→ ЗАДАНИЕ 1:
Выведите дословно часть отрывка о молодёжи в годы «холодной войны»: всё от слов «Если молодежных волнений, а» вниз до слов «городам необъятной страны.».

→ ПРИВЕДЁННЫЙ ОТРЫВОК:

---

Не будем излишне строги к «поклонникам Запада». Молодежь во всем постхристианском мире бурлила недовольством, наблюдая за старшим поколением. Внешних поводов для недовольства хватало. Но глубинная причина крылась в «холодной войне», чреватой ядерным катаклизмом. Упавшие на японские города атомные бомбы явились вдобавок мощным психологическим оружием. Политики постоянно грозили «уронить» подобные бомбы и в других местах: в Корее (1950г.), в Египте (1956г.), на Кубе (1962 г.) Ядерные заряды постоянно взрывались пока что на отдаленных островах, но угроза их применения в случае широкомасштабной войны, являлась вполне реальной. На многотысячных студенческих манифестациях гедонистические призывы: «Хоть день, да наш!», «Однова живем!» перемежались в странах Запада с требованиями: «Долой плутократов-политиков!»
Если молодежных волнений, а тем более требований к властям («Убирайтесь!!!») в СССР быть не могло в принципе, то гедонистические мотивы, пусть и приглушенно, зазвучали в «оазисах наслаждений», возникших сначала в столицах, затем в курортных «местечках», и быстро распространились по другим городам необъятной страны.

---

→ ИСХОДНЫЕ ДАННЫЕ:
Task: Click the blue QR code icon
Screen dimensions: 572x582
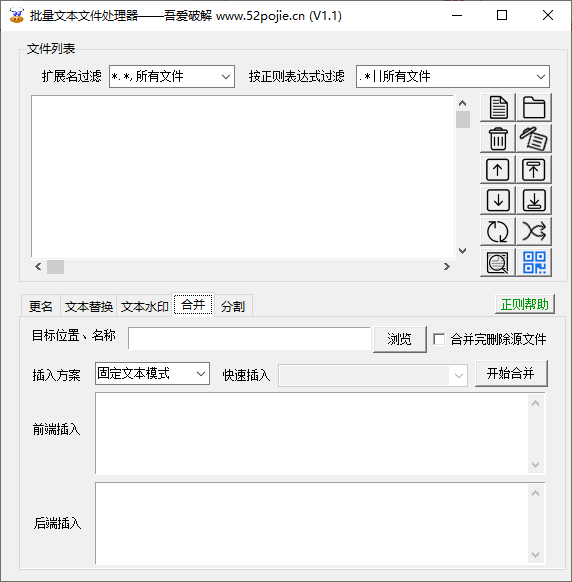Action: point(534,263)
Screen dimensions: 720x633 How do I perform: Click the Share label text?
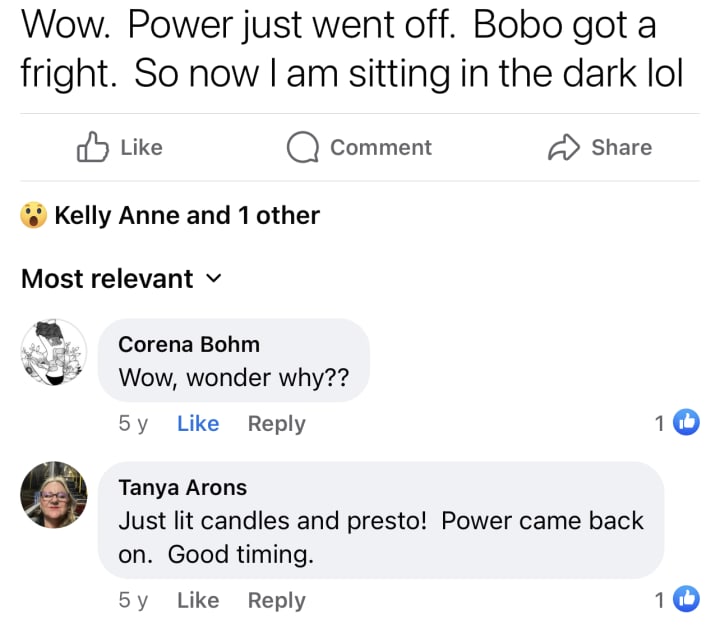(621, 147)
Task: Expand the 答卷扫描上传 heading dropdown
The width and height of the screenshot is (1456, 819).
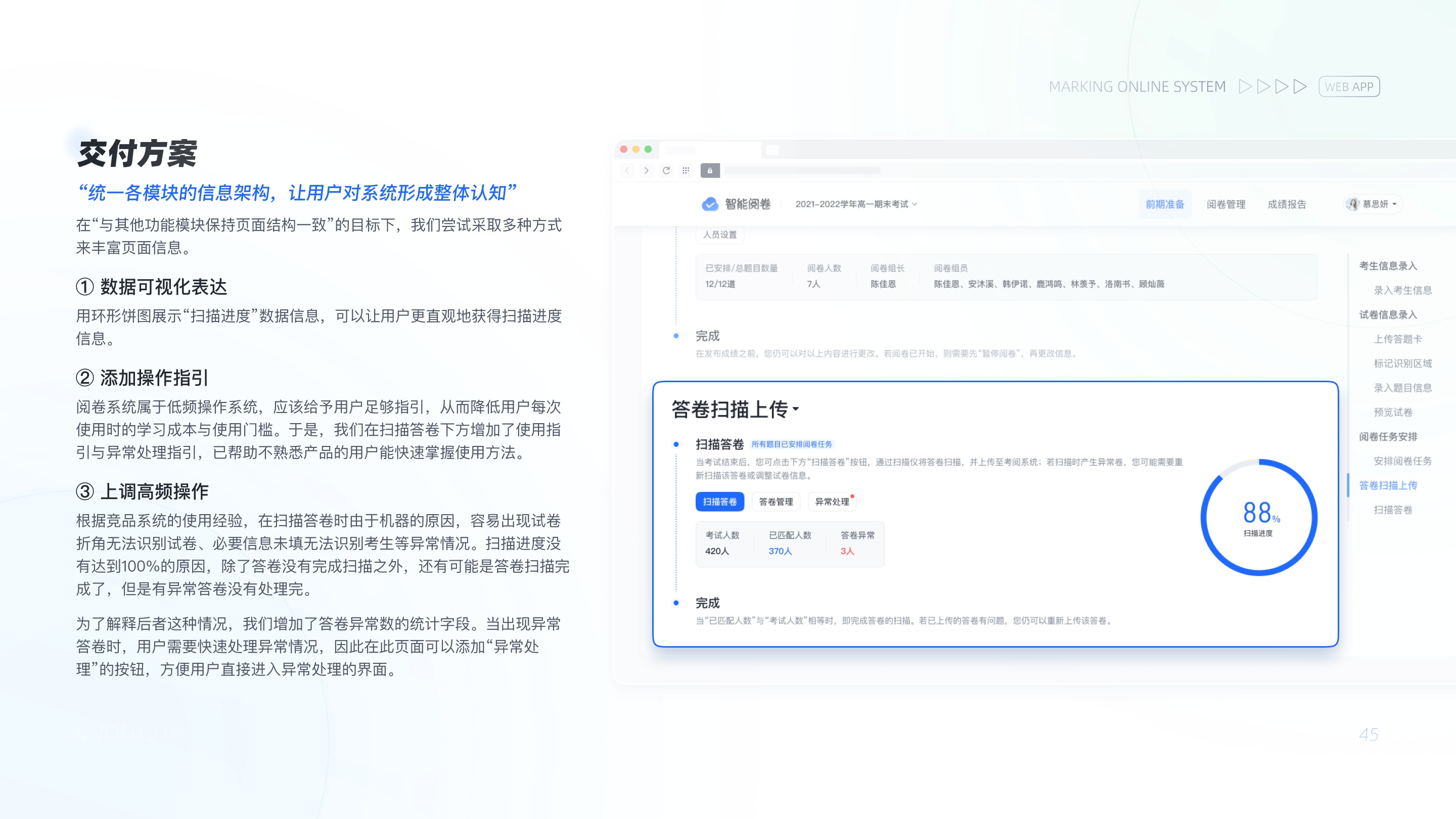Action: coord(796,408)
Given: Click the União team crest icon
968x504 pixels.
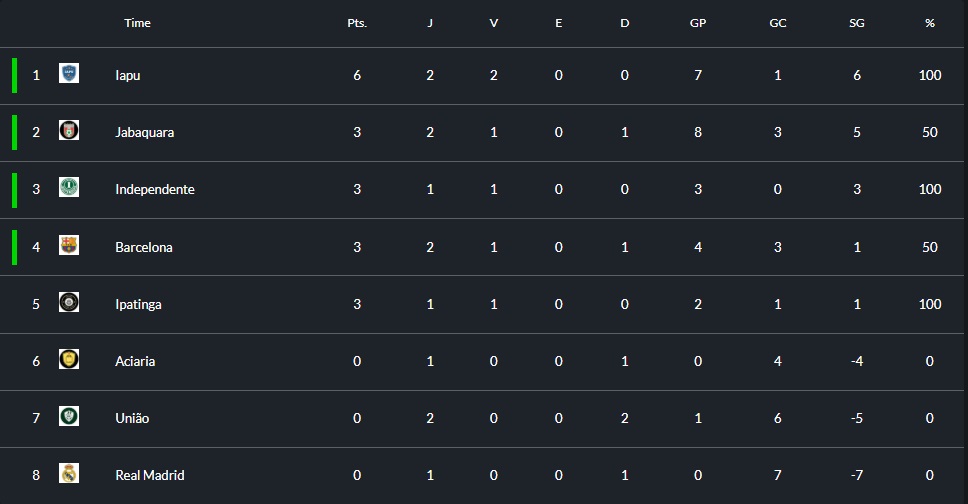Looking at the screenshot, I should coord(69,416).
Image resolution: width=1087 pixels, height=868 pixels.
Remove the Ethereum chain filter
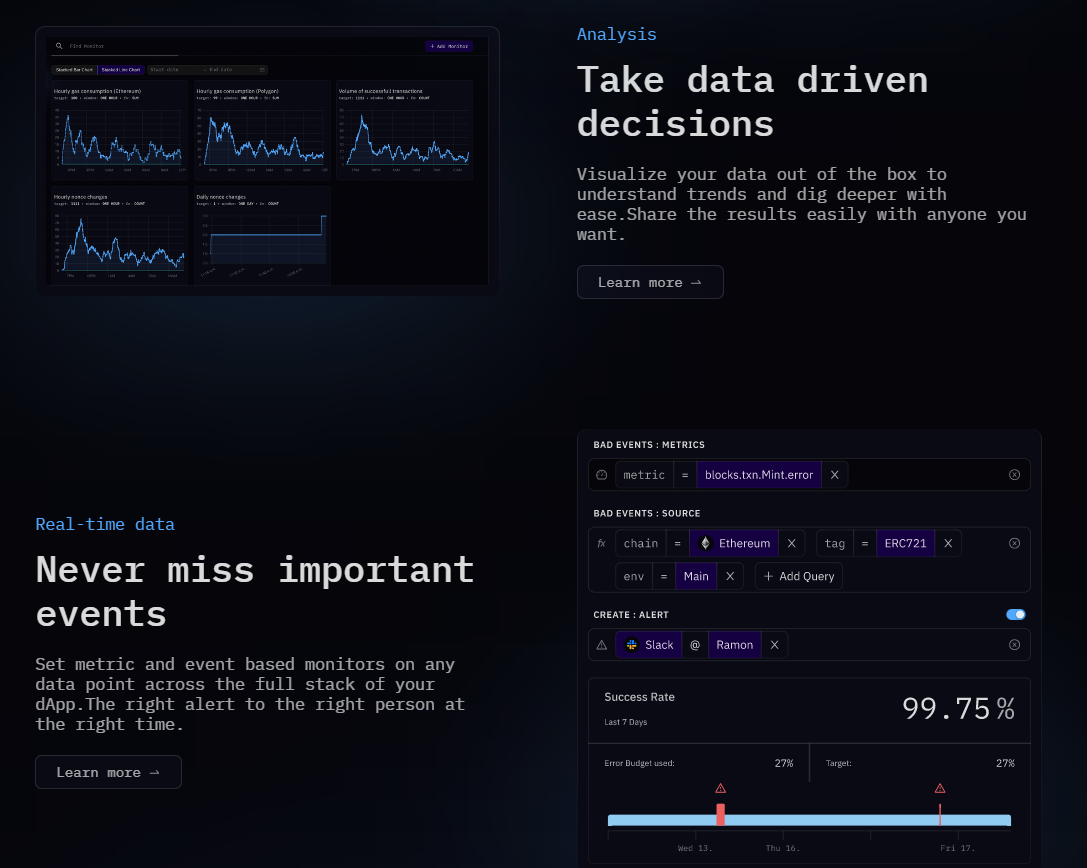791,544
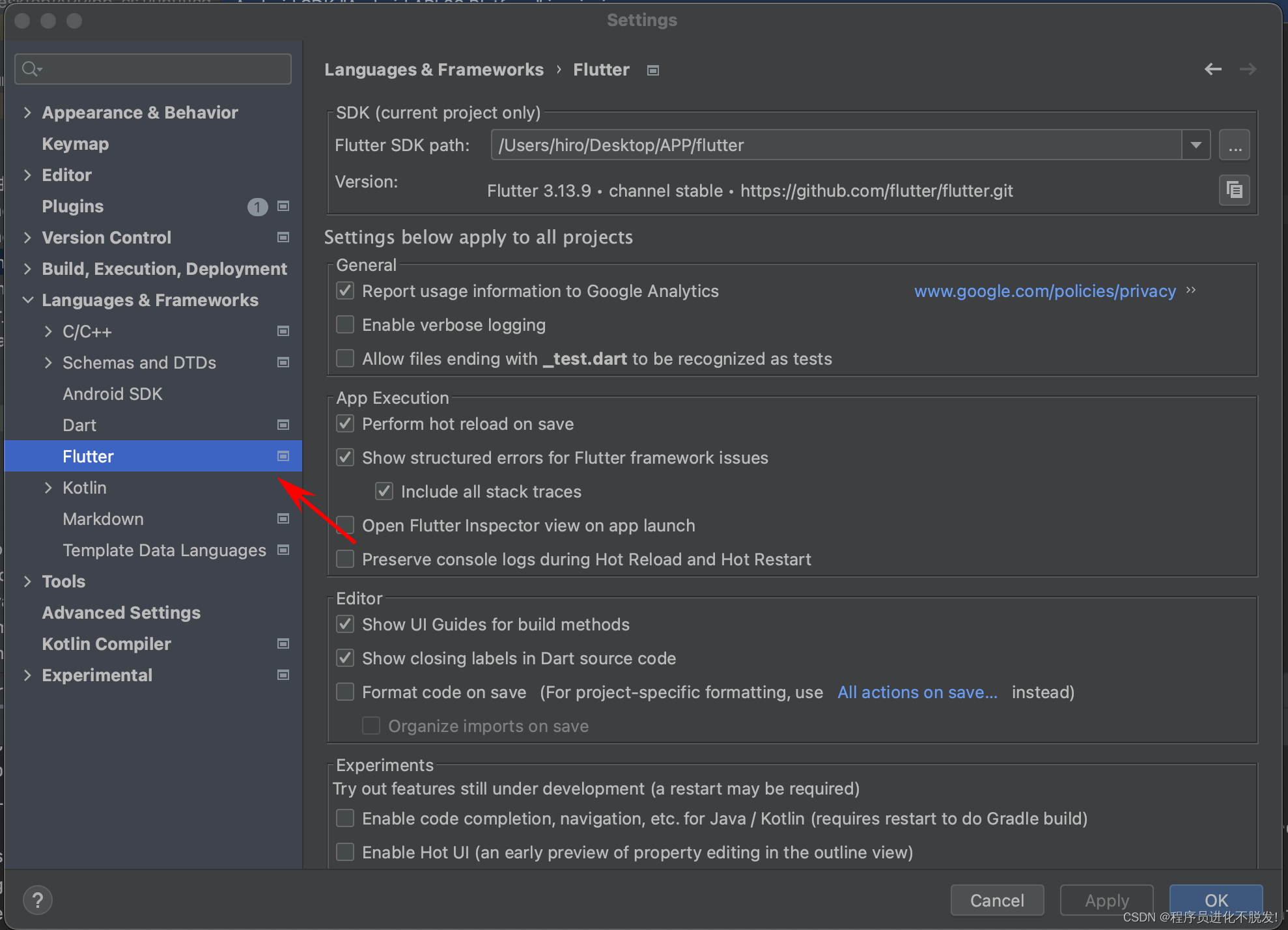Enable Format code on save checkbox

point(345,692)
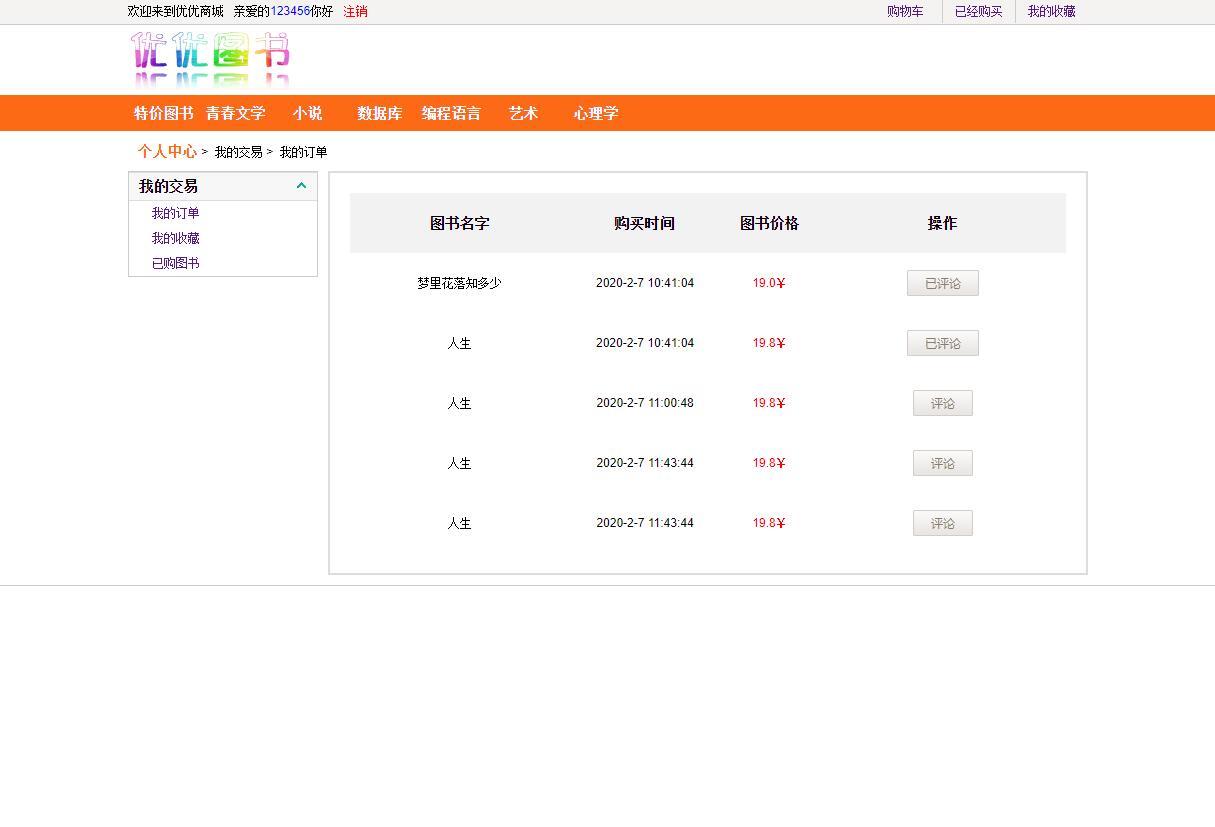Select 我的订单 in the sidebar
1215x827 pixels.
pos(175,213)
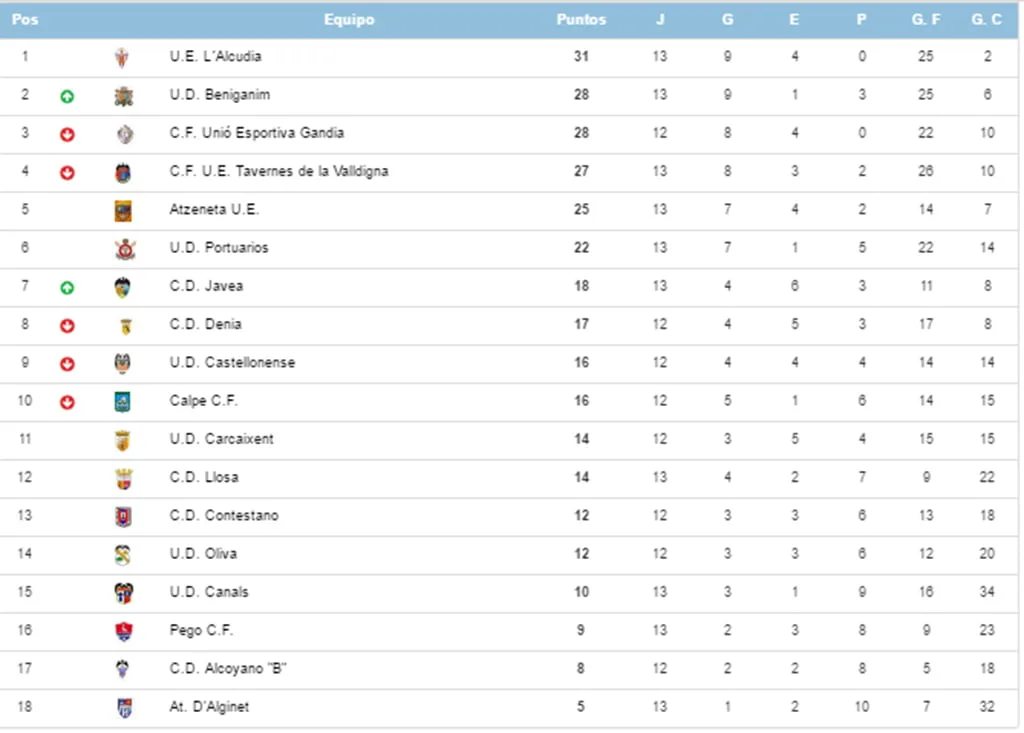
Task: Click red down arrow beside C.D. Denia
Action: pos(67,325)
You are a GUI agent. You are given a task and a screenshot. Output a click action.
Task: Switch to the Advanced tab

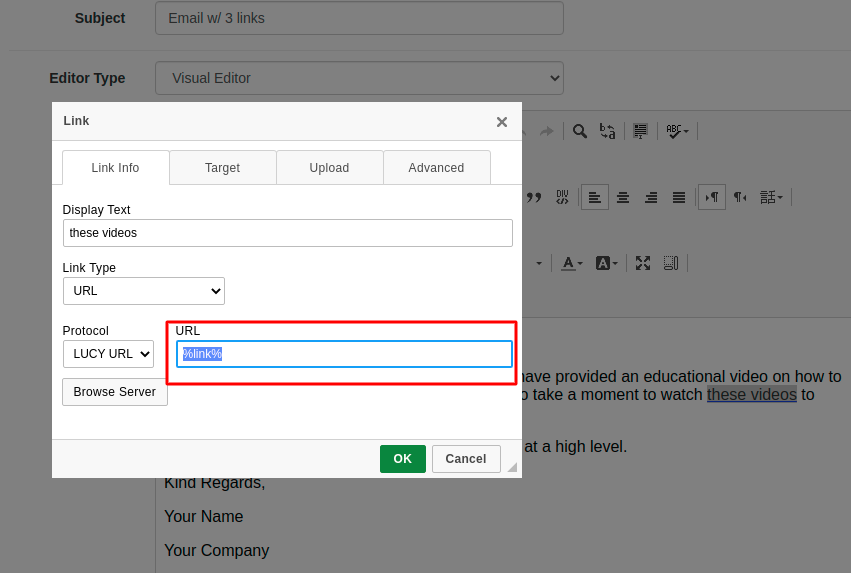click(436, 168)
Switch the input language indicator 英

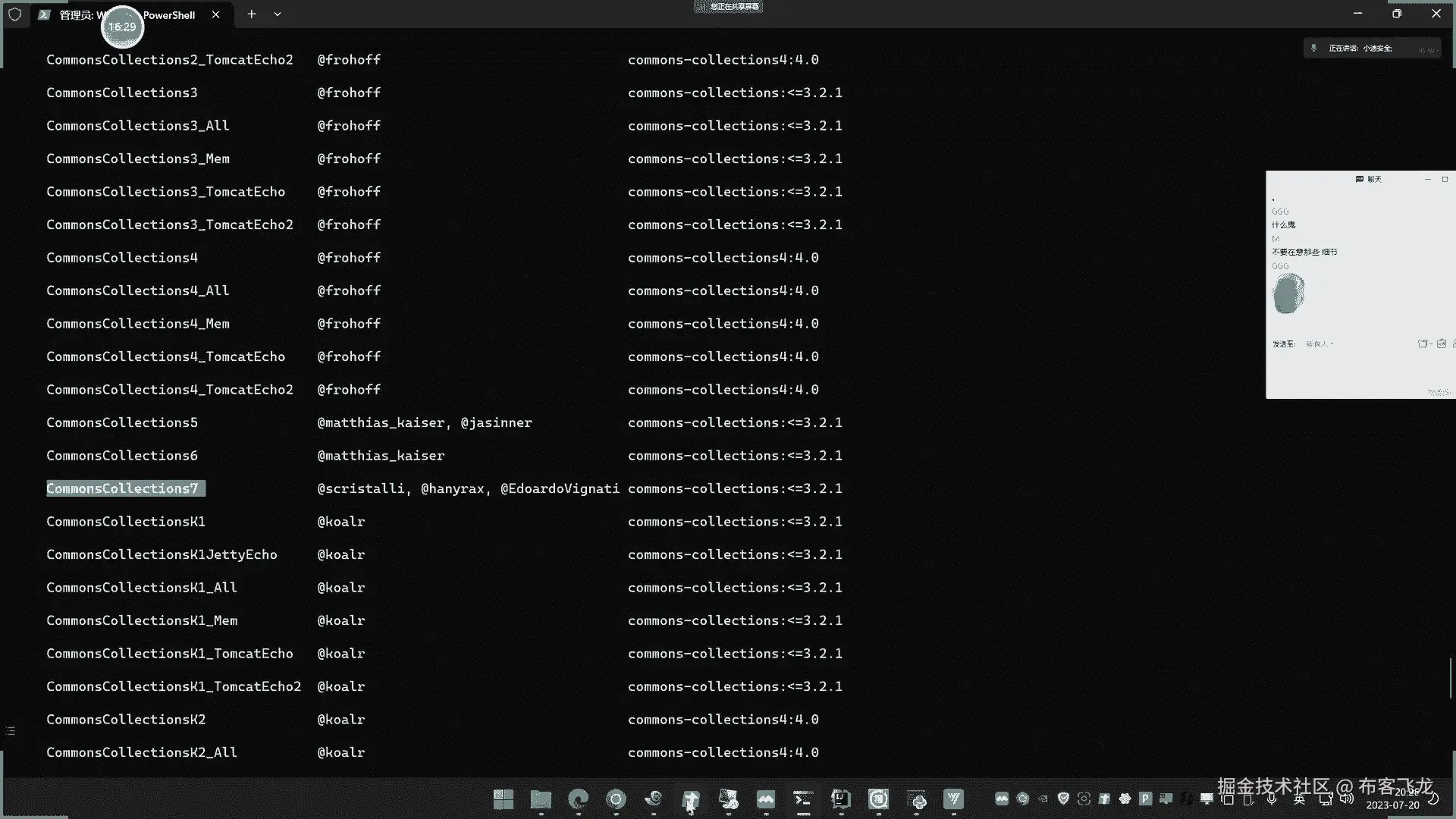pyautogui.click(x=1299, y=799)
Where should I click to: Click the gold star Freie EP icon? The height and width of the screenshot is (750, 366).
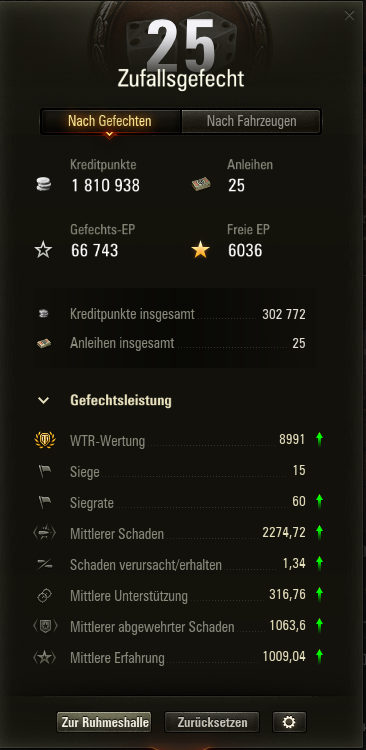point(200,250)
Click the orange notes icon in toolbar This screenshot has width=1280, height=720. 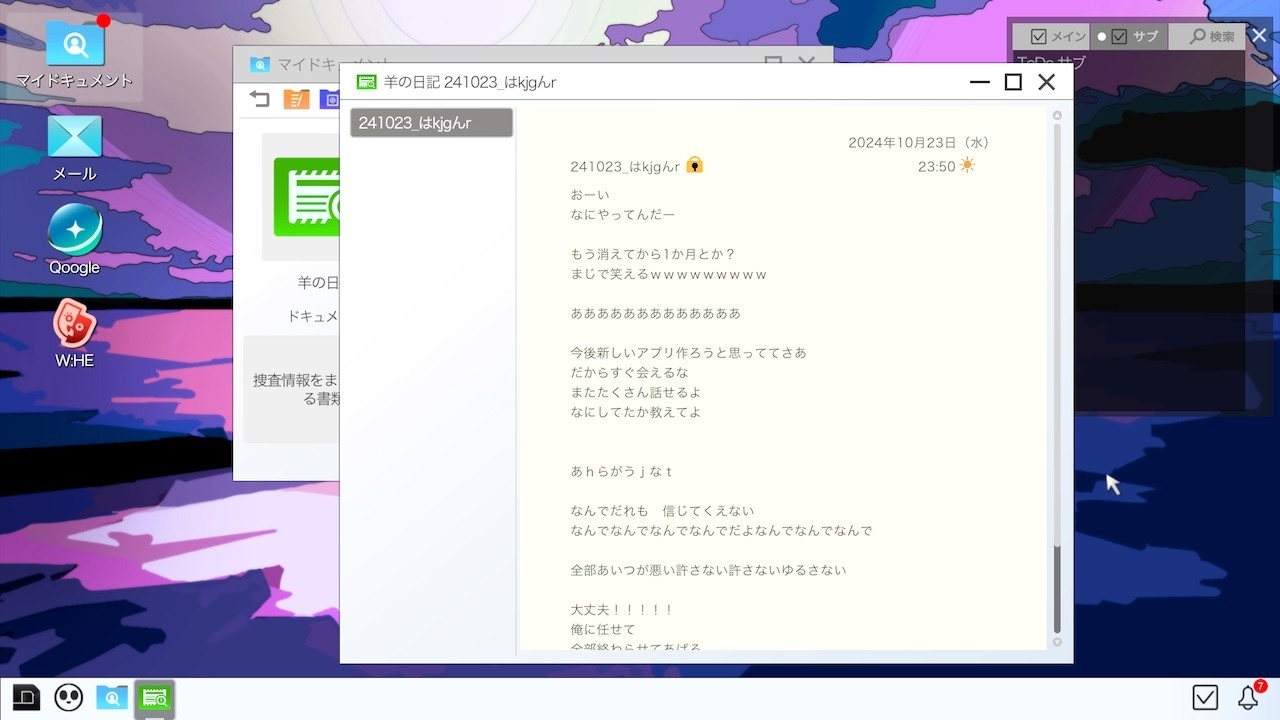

---

→ ЗАДАНИЕ 2:
Представьте в виде JSON-списка строк часть листинга: всё от строки, содержащей «You are a GUI», вниз до конца листинга, включая обе границы. Каждая строка должна стать отдельным элементом списка, пустые строки пропустите, а изображения в ответ не включайте.

→ ПОЛНЫЙ ОТВЕТ 1:
Если молодежных волнений, а тем более требований к властям («Убирайтесь!!!») в СССР быть не могло в принципе, то гедонистические мотивы, пусть и приглушенно, зазвучали в «оазисах наслаждений», возникших сначала в столицах, затем в курортных «местечках», и быстро распространились по другим городам необъятной страны.

→ ПОЛНЫЙ ОТВЕТ 2:
[
  "You are a GUI agent. You are given a task and a screenshot. Output a click action.",
  "Task: Switch to the Advanced tab",
  "click(436, 168)",
  "Switch the input language indicator 英",
  "pyautogui.click(x=1299, y=799)",
  "Where should I click to: Click the gold star Freie EP icon? The height and width of the screenshot is (750, 366).",
  "point(200,250)",
  "Click the orange notes icon in toolbar This screenshot has width=1280, height=720. "
]